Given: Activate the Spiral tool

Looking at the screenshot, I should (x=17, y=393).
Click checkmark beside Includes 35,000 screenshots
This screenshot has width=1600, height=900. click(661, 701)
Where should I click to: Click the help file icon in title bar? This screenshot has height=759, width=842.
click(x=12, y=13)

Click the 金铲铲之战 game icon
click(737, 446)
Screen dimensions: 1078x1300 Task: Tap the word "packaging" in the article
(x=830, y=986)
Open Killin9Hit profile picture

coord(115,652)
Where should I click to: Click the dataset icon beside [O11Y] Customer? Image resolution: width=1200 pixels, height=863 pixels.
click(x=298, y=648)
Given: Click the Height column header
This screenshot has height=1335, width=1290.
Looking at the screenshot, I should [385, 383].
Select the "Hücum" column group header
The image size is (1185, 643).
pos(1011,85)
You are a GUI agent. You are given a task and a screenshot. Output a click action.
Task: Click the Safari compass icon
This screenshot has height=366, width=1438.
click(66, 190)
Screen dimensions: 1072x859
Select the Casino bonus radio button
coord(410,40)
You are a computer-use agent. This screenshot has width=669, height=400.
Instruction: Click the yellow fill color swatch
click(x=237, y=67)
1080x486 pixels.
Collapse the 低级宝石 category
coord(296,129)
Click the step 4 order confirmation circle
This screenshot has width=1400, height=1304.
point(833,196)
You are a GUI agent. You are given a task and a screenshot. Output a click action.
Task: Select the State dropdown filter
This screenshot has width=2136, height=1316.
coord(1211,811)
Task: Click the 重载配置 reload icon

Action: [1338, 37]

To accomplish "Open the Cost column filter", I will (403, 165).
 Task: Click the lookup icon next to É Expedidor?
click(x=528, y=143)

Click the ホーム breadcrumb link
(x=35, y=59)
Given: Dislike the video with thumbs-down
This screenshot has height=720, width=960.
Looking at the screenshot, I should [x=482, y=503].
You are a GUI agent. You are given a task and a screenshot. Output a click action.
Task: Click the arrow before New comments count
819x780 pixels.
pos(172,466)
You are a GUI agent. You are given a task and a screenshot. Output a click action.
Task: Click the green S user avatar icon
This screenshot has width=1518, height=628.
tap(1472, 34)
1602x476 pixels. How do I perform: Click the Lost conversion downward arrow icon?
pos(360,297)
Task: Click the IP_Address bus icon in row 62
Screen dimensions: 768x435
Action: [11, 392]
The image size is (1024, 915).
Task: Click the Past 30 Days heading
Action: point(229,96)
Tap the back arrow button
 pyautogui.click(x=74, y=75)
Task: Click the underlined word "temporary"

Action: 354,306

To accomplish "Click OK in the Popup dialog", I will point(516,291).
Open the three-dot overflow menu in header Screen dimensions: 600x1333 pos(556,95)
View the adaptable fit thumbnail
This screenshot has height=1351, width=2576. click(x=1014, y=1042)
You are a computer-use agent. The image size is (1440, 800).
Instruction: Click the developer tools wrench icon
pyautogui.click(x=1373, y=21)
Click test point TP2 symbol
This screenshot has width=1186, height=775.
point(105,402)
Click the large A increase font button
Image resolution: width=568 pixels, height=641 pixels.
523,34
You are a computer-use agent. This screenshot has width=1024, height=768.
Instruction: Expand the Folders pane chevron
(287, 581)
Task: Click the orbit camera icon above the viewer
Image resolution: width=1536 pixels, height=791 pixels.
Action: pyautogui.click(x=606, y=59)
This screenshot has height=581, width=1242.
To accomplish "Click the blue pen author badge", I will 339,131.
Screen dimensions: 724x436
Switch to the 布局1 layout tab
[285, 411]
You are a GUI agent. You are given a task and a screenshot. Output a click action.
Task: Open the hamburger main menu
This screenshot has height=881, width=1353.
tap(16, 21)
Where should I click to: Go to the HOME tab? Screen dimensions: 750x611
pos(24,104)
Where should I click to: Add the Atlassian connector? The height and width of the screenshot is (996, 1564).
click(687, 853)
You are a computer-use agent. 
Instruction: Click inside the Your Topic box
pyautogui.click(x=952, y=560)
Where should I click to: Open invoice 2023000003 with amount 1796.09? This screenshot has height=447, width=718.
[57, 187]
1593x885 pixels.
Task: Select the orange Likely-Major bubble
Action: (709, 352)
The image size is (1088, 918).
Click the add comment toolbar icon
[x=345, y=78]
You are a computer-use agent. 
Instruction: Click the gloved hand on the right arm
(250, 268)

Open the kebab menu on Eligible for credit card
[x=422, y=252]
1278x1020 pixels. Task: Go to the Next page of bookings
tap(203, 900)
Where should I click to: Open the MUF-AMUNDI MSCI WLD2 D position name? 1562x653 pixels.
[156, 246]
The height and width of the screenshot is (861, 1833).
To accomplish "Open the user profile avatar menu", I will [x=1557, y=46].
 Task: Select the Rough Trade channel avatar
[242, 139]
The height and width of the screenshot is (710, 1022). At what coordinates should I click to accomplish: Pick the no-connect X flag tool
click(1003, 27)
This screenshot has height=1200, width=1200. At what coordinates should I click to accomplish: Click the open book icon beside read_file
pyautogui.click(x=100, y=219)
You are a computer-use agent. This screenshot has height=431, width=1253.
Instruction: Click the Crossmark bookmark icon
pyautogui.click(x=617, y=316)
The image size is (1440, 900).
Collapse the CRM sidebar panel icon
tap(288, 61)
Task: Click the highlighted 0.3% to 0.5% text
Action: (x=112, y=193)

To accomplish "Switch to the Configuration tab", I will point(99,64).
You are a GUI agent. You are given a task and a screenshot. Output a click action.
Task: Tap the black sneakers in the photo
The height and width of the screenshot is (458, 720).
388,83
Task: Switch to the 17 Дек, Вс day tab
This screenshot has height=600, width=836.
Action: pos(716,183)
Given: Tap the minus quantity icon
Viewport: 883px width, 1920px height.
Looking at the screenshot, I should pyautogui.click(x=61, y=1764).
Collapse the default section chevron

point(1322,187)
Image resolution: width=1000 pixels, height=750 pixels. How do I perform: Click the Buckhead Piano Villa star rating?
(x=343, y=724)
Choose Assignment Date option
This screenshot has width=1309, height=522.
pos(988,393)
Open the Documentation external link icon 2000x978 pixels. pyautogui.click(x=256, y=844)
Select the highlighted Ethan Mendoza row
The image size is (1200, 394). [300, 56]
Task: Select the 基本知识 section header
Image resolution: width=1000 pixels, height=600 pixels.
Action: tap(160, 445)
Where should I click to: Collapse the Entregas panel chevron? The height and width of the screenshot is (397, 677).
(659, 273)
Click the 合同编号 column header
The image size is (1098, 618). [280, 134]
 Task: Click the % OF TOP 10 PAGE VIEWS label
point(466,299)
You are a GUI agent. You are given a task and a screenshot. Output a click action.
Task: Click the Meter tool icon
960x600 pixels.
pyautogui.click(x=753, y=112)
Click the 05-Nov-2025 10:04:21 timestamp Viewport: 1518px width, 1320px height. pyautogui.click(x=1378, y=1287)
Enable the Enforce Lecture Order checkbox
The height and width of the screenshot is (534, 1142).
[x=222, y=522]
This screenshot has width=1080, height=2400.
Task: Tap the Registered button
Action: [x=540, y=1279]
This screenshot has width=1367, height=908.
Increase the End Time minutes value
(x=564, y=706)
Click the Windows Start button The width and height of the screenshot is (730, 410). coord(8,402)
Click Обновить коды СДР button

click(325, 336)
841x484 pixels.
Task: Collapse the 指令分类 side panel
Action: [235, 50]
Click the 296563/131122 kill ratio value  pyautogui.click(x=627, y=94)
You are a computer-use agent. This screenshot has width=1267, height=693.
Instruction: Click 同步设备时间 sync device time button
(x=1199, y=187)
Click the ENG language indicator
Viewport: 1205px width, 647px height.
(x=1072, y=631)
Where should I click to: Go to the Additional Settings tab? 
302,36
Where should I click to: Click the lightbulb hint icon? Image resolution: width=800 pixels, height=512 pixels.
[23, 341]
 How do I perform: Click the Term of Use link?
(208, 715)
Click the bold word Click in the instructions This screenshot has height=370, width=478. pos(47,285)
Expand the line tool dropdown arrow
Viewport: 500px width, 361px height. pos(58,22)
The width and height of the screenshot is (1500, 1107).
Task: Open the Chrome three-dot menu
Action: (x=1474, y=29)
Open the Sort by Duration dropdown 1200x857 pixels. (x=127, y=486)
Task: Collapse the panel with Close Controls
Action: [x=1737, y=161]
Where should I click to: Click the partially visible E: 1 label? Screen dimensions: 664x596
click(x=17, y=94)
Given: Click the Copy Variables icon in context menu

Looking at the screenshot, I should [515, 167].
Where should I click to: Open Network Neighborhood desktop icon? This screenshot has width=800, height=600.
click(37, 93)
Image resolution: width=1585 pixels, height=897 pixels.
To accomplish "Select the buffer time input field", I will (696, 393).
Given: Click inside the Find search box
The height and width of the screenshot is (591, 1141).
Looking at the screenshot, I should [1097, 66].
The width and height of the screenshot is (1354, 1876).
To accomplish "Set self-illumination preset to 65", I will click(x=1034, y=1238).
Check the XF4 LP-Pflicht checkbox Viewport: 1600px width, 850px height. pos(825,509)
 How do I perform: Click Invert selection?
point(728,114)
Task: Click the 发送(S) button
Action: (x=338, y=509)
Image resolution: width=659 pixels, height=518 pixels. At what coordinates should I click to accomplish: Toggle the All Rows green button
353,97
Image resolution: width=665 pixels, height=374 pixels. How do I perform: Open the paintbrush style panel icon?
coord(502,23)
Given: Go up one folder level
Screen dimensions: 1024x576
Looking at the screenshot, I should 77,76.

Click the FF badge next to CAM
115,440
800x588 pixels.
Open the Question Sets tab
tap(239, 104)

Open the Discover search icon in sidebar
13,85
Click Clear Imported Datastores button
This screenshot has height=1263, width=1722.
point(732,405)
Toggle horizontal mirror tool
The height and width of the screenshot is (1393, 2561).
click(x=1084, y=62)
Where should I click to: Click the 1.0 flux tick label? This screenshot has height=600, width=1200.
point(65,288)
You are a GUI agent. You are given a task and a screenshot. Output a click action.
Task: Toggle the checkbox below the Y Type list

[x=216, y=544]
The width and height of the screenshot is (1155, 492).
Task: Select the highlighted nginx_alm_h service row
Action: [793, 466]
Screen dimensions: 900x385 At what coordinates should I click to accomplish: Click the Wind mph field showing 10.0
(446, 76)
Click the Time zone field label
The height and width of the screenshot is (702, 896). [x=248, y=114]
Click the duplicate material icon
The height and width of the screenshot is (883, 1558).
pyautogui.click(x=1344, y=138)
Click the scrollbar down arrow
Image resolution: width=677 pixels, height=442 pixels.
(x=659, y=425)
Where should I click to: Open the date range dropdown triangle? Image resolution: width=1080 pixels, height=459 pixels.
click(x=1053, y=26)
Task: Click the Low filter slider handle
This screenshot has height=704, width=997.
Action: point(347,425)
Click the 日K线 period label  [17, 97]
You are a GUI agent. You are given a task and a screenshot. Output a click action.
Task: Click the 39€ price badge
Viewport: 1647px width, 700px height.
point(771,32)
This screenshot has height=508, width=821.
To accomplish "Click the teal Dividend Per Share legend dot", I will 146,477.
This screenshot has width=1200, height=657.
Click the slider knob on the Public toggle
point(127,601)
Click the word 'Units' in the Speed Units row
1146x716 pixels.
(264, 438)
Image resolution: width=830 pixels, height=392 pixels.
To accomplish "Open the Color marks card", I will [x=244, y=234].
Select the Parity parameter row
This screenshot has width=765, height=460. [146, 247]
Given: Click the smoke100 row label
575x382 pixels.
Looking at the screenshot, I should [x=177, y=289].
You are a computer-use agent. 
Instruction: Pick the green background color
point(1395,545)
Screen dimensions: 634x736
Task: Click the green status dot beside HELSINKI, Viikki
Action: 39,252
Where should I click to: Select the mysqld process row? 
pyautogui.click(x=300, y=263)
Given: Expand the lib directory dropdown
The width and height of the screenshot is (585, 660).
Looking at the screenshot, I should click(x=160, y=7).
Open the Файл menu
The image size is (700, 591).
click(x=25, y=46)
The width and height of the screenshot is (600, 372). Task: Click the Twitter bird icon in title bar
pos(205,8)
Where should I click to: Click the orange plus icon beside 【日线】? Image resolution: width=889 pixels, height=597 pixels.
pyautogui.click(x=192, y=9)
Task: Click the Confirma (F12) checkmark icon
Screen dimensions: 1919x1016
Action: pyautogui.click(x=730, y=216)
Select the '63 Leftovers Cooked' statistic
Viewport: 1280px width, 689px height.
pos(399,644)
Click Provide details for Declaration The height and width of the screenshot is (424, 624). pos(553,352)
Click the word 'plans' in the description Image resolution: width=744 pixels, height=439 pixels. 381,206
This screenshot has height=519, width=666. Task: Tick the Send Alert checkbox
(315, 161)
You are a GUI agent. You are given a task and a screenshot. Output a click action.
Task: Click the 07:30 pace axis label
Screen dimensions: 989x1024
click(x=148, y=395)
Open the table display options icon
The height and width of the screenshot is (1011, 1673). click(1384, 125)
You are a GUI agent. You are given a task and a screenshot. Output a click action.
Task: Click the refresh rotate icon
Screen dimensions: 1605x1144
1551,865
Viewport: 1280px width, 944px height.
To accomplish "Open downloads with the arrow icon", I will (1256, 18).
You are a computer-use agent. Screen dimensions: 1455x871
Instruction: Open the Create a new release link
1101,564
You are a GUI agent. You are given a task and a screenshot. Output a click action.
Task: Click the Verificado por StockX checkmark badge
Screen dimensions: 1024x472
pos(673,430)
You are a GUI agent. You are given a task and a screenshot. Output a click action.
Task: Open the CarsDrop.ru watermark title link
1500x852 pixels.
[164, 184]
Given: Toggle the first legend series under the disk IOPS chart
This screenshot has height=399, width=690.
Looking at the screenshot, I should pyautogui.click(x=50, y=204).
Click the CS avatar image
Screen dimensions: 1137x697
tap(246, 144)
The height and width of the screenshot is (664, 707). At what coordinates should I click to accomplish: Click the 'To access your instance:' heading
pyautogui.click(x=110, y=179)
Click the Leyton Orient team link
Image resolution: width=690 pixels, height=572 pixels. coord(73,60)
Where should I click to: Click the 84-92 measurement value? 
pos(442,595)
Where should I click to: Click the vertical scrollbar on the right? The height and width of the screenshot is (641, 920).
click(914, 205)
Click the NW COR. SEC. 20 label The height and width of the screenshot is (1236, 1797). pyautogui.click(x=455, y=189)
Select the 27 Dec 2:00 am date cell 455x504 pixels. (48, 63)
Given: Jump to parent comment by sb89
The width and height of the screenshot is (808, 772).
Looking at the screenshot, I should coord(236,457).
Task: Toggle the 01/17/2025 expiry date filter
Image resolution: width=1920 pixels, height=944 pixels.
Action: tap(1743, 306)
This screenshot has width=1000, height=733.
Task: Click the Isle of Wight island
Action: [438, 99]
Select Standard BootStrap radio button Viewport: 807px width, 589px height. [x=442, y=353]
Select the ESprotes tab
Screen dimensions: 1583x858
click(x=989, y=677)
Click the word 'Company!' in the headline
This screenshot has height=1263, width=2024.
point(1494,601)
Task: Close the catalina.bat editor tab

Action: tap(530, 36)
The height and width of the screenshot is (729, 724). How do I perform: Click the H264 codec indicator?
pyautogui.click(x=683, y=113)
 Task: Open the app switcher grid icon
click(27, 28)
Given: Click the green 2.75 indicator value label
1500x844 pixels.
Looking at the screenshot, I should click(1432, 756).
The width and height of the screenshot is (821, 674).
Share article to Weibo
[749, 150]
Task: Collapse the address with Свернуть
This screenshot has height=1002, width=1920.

..............................

== What you are asked to do ==
Show every line from the entries above in which "legend" appears.

== Response to the task ==
To accomplish "Click the teal Dividend Per Share legend dot", I will 146,477.
Given: Toggle the first legend series under the disk IOPS chart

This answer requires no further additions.